Una brutta storia per la missione italiana, alla quale si aggiunge, sul piano strettamente militare, Paul Bremer, il governatore americano che ha guidato il governo dopo la presa di Baghdad esprime giudizio negativo sull’operato dei militari a Nassirya. Nel suo libro ”Il mio anno In Iraq” , appena pubblicato, così viene liquidata la missione italiana: “Il nostro ufficio di Nassiriya è stato quasi sopraffatto perché la Forza di Intervento Rapido dell'Italia ha impiegato sette ore per fare un percorso di poche miglia. Siamo stati costretti ad abbassare la bandiera ieri". Il libro di Bremer non mette sotto accusa solo gli italiani, ma più in genere i membri della coalizione, a dispetto di quanto riportato dai media dei singoli paesi sul comportamento dei loro eserciti. Ma la guerra raccontata dai giornali e dalle televisioni e la guerra realmente vissuta, da una o dall’altra parte, raramente collimano.

Sue Smith, madre di un soldato britannico ucciso in Iraq, sintetizza così la situazione parlando delle centinaia di soldati feriti: “ Il governo pensa che l’ignoranza sia felicità estrema. Se si tiene la gente all’oscuro, non farà domande.
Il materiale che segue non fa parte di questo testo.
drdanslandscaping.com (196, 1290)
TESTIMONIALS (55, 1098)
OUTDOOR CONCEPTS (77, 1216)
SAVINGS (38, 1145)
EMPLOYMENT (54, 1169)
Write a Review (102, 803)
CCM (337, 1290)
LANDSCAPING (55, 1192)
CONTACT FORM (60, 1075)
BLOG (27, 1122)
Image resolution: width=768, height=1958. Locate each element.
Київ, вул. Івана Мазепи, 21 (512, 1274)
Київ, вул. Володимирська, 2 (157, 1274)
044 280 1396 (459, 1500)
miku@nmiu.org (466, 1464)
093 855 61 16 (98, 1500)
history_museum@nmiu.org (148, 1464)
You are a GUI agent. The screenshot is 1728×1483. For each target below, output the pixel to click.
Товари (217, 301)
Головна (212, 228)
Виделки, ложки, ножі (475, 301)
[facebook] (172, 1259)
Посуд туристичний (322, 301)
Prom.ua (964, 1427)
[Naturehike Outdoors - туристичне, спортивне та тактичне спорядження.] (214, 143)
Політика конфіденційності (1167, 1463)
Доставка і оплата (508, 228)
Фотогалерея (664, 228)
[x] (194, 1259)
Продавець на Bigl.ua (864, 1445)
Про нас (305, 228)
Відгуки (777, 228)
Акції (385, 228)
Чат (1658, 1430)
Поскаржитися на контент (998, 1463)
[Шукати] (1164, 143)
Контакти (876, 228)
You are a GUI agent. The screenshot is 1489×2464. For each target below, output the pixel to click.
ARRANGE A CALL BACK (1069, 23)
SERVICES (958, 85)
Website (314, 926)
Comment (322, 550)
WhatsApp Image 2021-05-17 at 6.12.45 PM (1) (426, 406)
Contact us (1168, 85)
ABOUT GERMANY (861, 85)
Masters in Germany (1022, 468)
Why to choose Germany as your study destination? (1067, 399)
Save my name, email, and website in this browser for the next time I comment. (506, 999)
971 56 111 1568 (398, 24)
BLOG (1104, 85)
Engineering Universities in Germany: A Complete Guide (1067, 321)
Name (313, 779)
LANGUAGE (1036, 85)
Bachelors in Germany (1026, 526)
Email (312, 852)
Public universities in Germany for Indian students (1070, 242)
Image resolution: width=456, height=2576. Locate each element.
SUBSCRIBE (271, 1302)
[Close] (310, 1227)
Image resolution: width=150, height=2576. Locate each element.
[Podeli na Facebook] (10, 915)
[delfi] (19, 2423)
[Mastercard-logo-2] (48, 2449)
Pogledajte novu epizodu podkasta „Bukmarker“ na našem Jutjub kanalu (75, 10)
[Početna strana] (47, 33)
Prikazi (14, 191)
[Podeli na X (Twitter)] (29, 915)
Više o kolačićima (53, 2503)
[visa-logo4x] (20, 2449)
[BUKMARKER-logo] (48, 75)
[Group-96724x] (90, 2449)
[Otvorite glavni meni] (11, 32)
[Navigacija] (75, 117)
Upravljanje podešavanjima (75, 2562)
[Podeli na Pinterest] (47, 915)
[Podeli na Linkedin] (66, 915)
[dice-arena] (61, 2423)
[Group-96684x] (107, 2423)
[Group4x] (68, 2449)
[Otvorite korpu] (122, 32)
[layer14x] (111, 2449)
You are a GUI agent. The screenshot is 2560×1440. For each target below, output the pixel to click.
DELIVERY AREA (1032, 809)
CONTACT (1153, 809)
Che possibilità ha il pubblico britannico di prendere una decisione quando tutto viene nascosto? Perché lo stanno nascondendo? Se io so tutto su 12 [persone] che hanno perso le gambe e le braccia, perché il pubblico non lo sa?”. Come nei media occidentali, anche nei media iracheni si paga il prezzo del silenzio governativo, o peggio ancora quello della sua sola voce: Charles Levinson, del Christian Science Monitor, racconta che il maggior gruppo editoriale iracheno, IMN, proprietario della rete televisiva Al Iraqiya, è ormai sotto il controllo del Primo Ministro sciita, Ibrahim al Ja’afari. “Il suo ufficio … ha lavorato per trasformare i vari media dell’IMN in portavoce delle sue politiche e degli alleati del partito al Da’wa, assumendo e licenziando redattori, e dirigendo la politica editoriale”.

Nel frattempo sono diventate di pubblico dominio le notizie dell’influenza statunitense sui media iracheni, che non si è limitata solo ai quotidiani, ma ha coinvolto anche stazioni televisive e persino alcuni leader religiosi . Dignitari, sceicchi ed ulema della provincia di Nineveh, nel denunciare la pesante situazione della loro provincia, sottoposta ai continui raid delle forze sia statunitensi sia irachene, sottolineano come:“il governo iracheno è complice in tutti questi crimini, nell'assenza dei media, e in particolare per l'uccisione e il rapimento di giornalisti da parte di mercenari dell'occupazione, dopo aver terrorizzato ed escluso stazioni satellitari e arabe ed i media internazionali, impedendo di riferire su quel che sta accadendo, per consentire il massacro del popolo iracheno senza testimoni”.

Non mancano solo le infrastrutture in Iraq, mancano le libertà fondamentali e quella della libera espressione è una di queste: si viene condannati a trenta anni di prigione per aver diffamato il leader curdo Massud Barzani, si viene prelevati dalla propria casa distruggendo tutto per uno “sbaglio di persona” . Si viene guardati con sospetto perché si è “testimoni”. Era un testimone anche Alan, l’interprete e fixer iracheno della giornalista Jill Carrol. Il 7 gennaio è stato ucciso nel quartiere di al Adil, e la sua collega americana rapita.
Prima di lavorare come interprete, aveva un negozio di dischi, che era anche un luogo di ritrovo per i ragazzi e le ragazze di Baghdad. Basta leggere il tenerissimo ricordo che ne dà Riverbend nel suo blog per capire quanto la guerra e l’occupazione abbiano, a lui e agli altri, rubato il futuro.